— Page excerpt —
Text as Data Course
Chris Bail, PhD
Duke University
www.chrisbail.net
github.com/cbail
twitter.com/chris_bail
This tutorial is designed to introduce you to the basics of text analysis in R. It provides a foundation for future tutorials that cover more advanced topics in automated text analysis such as topic modeling and network-based text analysis. This tutorial assumes basic knowledge about R and other skills described in previous tutorials at the link above.
One of the first things that is important to learn about quantitative text analysis is to most computer programs, texts or strings also have a numerical basis called character encoding. Character encoding is a style of writing text in computer code that helps programs such as web browsers figure out how to display text. There are presently dozens of different types of character encoding that resulted not only from advances in computing technology—and the development of different styles for different operating systems—but also for different languages (and even new languages such as emoji). The figure below illustrates a form of character encoding called “Latin Extended-B” which was developed for representing text in languages derived from Latin (which of course excludes a number of important languages)

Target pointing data
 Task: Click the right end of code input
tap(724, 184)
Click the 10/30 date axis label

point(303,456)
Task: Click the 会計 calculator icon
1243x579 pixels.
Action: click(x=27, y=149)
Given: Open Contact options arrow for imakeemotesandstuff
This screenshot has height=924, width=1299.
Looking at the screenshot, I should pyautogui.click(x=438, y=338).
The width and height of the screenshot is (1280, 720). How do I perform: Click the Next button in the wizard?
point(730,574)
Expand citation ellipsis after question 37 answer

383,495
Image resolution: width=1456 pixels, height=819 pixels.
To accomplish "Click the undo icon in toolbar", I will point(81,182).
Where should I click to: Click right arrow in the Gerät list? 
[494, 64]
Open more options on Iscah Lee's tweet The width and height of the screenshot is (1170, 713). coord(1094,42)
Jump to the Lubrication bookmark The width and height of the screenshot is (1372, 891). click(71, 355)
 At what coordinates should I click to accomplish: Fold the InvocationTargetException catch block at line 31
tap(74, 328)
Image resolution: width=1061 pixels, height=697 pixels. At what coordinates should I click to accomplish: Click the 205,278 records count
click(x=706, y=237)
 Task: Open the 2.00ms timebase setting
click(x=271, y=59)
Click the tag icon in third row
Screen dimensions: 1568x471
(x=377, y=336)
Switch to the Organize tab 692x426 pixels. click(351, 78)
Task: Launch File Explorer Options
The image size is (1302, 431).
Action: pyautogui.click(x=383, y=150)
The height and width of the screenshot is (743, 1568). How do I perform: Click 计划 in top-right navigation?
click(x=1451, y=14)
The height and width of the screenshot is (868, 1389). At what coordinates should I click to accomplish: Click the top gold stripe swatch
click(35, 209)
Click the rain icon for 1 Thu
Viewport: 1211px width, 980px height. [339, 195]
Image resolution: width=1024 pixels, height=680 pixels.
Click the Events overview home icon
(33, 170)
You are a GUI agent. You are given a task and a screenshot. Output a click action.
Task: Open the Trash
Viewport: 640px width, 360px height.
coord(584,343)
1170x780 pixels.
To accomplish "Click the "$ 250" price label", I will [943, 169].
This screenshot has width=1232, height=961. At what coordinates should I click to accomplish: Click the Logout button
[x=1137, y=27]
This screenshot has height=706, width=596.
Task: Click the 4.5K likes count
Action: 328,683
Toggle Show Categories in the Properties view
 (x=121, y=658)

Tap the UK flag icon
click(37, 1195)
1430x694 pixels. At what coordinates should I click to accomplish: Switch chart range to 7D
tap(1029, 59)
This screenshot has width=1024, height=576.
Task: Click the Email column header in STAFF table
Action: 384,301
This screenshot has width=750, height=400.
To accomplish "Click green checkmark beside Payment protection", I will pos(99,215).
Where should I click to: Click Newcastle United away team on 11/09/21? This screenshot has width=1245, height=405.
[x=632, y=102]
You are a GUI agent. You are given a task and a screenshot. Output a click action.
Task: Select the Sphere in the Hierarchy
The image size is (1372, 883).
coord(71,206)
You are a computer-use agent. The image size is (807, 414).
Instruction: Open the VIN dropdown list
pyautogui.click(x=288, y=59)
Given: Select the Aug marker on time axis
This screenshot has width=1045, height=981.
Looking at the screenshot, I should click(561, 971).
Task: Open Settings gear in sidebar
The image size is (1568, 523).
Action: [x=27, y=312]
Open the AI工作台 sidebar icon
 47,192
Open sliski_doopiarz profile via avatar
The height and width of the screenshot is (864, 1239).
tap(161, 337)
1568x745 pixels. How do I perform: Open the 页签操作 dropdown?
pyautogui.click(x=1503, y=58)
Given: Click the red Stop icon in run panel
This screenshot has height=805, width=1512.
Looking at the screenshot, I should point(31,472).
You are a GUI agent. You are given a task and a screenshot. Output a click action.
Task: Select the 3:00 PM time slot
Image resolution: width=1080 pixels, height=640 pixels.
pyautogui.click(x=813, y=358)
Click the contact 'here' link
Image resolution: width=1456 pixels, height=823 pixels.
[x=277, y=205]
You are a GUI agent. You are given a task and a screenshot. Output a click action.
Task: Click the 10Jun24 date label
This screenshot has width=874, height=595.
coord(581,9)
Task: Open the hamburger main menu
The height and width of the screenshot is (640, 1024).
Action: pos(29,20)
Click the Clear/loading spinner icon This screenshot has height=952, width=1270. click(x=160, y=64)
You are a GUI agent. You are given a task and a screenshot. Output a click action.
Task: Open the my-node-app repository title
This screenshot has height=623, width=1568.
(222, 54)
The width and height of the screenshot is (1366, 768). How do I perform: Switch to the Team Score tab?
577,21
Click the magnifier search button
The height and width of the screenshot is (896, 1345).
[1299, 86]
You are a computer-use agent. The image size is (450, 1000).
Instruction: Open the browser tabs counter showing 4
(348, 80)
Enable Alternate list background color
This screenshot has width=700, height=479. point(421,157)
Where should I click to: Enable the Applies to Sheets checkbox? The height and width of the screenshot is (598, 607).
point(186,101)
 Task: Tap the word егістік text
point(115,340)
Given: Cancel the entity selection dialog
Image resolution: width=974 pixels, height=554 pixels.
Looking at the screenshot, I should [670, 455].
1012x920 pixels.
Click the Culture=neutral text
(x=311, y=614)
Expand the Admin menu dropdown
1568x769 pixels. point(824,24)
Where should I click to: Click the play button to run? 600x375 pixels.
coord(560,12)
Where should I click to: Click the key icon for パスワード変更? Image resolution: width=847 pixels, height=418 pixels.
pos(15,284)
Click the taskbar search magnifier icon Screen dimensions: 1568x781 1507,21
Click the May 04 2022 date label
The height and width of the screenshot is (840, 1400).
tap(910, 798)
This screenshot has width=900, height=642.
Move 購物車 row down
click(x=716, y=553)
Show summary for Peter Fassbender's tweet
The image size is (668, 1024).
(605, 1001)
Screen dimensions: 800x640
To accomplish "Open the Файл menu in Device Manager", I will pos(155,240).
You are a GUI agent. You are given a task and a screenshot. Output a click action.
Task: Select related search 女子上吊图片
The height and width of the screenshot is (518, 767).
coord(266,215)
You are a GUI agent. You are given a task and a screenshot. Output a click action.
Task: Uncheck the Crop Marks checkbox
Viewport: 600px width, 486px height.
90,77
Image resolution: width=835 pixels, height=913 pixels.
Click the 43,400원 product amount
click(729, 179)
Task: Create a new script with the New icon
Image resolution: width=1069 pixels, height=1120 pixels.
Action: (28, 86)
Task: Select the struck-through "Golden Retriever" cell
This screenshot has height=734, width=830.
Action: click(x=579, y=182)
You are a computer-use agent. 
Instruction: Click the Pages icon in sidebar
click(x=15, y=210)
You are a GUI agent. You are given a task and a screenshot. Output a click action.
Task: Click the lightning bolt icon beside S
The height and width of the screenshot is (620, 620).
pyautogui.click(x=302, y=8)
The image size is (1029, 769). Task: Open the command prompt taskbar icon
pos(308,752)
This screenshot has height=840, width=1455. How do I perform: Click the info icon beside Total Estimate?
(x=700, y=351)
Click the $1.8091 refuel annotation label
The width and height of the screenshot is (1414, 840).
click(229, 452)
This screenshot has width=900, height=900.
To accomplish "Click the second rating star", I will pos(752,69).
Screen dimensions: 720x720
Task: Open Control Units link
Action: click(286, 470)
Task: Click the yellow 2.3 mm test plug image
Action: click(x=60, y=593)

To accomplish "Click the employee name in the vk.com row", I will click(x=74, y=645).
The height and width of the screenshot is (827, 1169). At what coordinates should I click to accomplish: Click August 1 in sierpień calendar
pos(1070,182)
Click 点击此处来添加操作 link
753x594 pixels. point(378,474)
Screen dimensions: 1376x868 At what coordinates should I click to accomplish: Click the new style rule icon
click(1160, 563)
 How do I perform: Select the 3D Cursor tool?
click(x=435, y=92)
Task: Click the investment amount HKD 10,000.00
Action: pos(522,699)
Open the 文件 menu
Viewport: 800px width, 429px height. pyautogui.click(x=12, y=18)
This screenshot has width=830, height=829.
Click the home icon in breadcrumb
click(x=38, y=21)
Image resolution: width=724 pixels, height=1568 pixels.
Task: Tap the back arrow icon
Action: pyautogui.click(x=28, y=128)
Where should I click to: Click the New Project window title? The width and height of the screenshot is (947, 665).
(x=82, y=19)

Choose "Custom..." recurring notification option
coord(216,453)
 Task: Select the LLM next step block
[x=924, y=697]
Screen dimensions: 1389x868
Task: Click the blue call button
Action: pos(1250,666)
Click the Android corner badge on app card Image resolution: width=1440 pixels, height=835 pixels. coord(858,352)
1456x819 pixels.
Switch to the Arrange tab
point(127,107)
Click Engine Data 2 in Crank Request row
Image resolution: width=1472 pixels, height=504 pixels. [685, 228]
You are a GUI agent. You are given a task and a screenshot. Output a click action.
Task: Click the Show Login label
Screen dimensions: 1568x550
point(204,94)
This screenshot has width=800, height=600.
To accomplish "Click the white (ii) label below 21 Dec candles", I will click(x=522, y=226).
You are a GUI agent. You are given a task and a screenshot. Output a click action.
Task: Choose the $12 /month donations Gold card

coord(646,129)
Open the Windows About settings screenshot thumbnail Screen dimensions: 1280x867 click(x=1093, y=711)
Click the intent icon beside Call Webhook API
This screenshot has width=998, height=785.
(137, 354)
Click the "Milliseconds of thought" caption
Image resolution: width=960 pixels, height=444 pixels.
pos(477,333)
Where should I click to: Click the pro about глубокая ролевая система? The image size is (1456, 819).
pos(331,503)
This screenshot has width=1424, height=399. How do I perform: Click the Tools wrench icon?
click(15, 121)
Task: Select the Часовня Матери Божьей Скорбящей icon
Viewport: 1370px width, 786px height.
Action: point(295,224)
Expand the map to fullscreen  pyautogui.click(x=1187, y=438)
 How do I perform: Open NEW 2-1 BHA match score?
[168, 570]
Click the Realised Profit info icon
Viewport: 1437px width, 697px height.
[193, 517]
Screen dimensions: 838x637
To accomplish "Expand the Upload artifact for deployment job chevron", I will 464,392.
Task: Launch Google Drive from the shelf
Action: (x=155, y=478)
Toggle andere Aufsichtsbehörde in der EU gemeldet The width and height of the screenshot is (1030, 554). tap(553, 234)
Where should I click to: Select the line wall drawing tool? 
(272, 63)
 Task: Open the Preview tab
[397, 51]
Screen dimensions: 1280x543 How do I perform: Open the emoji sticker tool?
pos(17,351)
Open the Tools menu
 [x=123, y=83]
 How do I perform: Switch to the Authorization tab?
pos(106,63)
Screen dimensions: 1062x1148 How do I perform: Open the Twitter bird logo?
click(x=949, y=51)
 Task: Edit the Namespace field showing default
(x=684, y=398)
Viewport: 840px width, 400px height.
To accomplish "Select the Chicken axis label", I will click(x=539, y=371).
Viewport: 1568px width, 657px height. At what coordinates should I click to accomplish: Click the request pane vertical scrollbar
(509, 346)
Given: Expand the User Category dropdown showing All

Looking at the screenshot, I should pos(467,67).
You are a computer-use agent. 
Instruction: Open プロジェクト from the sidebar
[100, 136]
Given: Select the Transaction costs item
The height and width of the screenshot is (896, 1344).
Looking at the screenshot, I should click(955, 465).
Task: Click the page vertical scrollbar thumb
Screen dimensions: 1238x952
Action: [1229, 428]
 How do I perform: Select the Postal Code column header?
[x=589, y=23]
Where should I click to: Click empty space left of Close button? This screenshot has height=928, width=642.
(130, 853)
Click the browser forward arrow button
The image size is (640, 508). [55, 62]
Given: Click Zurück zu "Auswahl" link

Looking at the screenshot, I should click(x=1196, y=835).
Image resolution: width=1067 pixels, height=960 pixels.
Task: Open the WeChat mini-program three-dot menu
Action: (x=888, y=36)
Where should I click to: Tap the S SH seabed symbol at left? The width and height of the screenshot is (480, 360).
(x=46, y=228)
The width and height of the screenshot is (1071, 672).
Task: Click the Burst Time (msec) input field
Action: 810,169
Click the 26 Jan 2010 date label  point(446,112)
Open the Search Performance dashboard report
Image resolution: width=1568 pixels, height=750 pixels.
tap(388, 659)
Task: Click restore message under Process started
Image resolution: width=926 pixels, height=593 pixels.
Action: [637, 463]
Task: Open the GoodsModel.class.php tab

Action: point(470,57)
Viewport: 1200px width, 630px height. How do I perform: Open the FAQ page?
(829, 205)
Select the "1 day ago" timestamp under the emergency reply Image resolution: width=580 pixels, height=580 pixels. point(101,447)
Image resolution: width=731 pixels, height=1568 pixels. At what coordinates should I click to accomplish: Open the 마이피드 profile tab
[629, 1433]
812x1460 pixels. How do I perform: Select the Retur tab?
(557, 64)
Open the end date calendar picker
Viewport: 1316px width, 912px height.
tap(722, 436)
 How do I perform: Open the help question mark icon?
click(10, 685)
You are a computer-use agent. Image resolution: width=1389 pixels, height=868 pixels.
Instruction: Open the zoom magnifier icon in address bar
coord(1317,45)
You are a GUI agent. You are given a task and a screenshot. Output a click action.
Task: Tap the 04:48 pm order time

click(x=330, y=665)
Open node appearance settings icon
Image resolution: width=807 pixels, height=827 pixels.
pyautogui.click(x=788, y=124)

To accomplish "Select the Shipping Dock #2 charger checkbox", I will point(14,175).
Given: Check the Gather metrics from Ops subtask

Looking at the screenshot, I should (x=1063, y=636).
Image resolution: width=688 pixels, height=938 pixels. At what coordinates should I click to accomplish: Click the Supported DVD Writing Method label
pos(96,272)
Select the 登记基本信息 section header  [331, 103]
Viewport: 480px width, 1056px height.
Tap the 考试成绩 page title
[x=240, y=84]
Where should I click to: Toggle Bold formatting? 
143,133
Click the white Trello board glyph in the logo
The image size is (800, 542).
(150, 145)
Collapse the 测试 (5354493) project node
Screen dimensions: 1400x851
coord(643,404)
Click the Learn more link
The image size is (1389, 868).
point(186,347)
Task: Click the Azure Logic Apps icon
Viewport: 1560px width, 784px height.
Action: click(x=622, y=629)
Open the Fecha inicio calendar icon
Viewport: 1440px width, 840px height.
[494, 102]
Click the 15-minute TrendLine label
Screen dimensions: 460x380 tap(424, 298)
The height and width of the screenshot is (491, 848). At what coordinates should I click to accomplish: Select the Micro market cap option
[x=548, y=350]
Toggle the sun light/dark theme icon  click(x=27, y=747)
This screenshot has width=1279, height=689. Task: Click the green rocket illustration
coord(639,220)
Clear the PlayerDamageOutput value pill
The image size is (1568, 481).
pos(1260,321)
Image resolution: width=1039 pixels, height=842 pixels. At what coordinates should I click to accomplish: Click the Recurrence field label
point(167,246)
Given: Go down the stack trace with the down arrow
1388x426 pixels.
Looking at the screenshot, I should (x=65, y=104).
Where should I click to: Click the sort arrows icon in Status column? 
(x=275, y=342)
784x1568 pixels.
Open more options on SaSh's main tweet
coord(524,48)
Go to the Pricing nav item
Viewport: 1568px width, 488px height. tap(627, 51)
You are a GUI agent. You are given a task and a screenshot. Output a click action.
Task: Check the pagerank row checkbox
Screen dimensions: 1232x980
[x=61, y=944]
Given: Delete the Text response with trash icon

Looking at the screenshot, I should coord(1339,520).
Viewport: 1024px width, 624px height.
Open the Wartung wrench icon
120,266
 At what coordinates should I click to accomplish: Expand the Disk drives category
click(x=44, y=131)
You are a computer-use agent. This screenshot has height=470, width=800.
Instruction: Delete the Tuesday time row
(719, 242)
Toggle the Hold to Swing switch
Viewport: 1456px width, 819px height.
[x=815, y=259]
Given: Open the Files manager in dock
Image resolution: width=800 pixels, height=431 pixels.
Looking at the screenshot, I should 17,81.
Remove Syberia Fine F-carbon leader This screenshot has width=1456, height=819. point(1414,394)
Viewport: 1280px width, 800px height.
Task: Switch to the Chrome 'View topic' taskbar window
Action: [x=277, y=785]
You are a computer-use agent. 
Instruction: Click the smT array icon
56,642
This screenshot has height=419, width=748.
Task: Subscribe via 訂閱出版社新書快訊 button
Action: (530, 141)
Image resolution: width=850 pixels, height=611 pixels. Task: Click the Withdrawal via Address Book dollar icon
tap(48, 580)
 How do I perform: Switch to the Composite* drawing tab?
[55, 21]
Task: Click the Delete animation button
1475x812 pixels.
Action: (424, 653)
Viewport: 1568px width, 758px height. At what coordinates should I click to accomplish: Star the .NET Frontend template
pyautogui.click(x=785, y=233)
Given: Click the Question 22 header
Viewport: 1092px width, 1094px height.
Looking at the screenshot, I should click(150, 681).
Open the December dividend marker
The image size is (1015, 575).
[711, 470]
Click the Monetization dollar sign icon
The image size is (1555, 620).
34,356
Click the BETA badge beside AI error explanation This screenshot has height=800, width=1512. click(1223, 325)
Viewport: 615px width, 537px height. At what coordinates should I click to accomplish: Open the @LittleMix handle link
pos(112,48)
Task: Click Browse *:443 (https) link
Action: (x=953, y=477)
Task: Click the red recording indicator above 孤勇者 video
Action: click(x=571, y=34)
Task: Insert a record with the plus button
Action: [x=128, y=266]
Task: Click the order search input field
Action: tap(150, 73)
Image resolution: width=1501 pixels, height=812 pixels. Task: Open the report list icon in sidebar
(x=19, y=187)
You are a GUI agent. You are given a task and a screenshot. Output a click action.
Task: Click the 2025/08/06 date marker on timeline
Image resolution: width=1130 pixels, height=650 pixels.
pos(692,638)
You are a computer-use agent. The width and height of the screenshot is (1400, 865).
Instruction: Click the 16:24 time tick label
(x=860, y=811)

— Task requirements —
In the text analysis tutorial, what does character encoding help programs such as web browsers do?

— Written solution —
It helps them figure out how to display text.